Content provided by CentralSquare Technologies
It seems on any given day we hear about a tragic incident. The days of unimaginable incidents occurring only in highly populated areas is over. Today, they happen anywhere and everywhere.
While communities mourn, public safety agencies try to learn from each incident in hopes of preventing the next one. Yet, the one lesson that was magnified on 9/11 that has remained elusive to agencies – both large and small – is that emergencies extend beyond jurisdictional boundaries of the public safety agencies that respond to them.
Jurisdictions must be able to respond quickly and be prepared and coordinated with instant and ongoing communication and response plans. Often, it is a 911 dispatcher who radios the details out to emergency responders, but it can be difficult for agencies to push critical information out quickly to multiple external organizations.
What is a CAD-to-CAD Network?
Reducing emergency response time by even one minute could save an additional 10,000 lives every year. By creating an interconnected network of CAD systems, public safety agencies can communicate faster and efficiently. This is not only true when it comes to communication with other neighboring agencies, but also with external organizations outside of the public safety realm such as hospitals, public works and education organizations.

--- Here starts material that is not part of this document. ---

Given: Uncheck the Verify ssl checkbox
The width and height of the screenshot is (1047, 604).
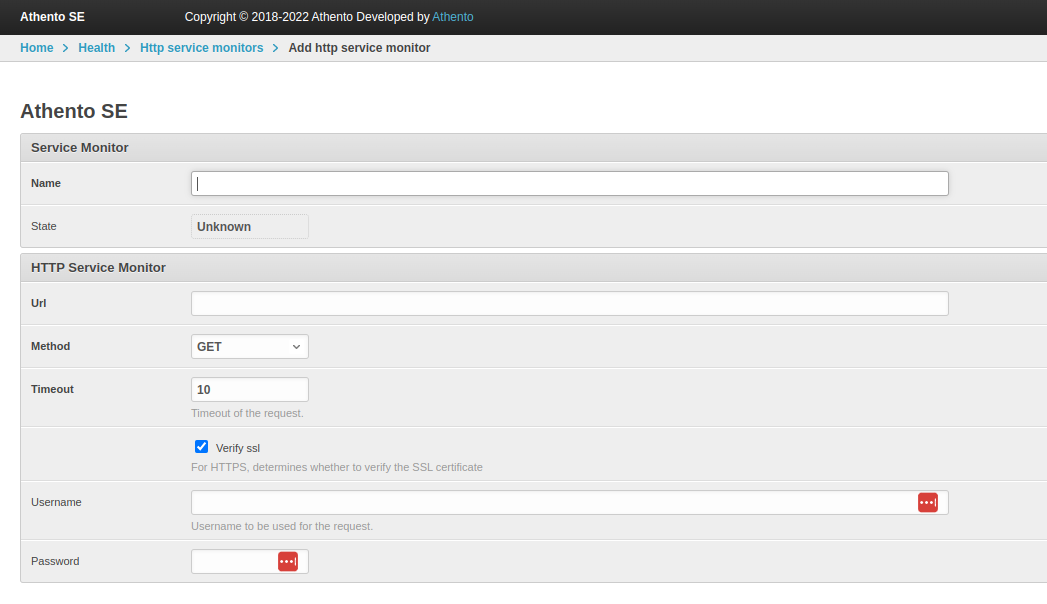Looking at the screenshot, I should (x=201, y=447).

If CAD systems among neighboring agencies are connected, response times would be improved and lives would be saved.
Within the public safety space, a CAD-to-CAD network effect could greatly benefit not only agencies, but the people whom they serve. CentralSquare is building products that are designed for interoperability to reach state-wide – and eventually nationwide – with the goal being to connect as many different organizations as possible to create a value-based CAD-to-CAD network.
Why a CAD-to-CAD Network?
Connected agencies can coordinate a response with many different agencies across jurisdictional boundaries instantaneously. They can see the locations of all the responding units, as well as the details of incoming calls and the calls being responded to – not just their own, but an entire region from multiple different Public Safety Answering Points (PSAPs).
A CAD-to-CAD network adds the most value to agencies during catastrophic events, where saving seconds could make the difference in how many lives are saved – whether there is an active shooter incident or a wildfire destroying homes.
How CAD-to-CAD Networks Work
A high-profile example of the benefits of a connected CAD-to-CAD is the Boston Marathon. After the bomb was detonated, the interconnected portal developed by CentralSquare was used to track the incoming calls across all the various PSAPs – something the agencies normally could not have done.
Agencies started to see a pattern of calls reporting suspicious activity across multiple PSAP jurisdictions and began tracking the route of the perpetrator, which enabled them to quickly identify the location and make the arrest.
In this scenario, the multiple public safety agencies were successful because they were connected and communicating with each other, ultimately leading to the successful apprehension of the suspect.
“For agencies to have information stored in vaults that no one can access is an exercise in futility. Information sharing allows the multiple law enforcement agencies in the parish to connect the dots. That has been phenomenal in increasing our effectiveness in fighting crime and in solving crime. We get a complete picture.” – Sheriff Craig Webre, Lafourche Parish, La.
CAD-to-CAD is the Future
CentralSquare is working with public safety agencies to create resilient public safety CAD-to-CAD ecosystems that are efficient, interoperable, and can support unified response to regional and state responders – with goals of multistate and beyond.
Moreover, our approach is beyond public safety to include hospitals, where injured victims are taken, and transportation officials, who must organize traffic flow to aid in emergency response. The more agencies and organizations communicate with each other, especially during emergencies, the better it will be for the people and communities they serve.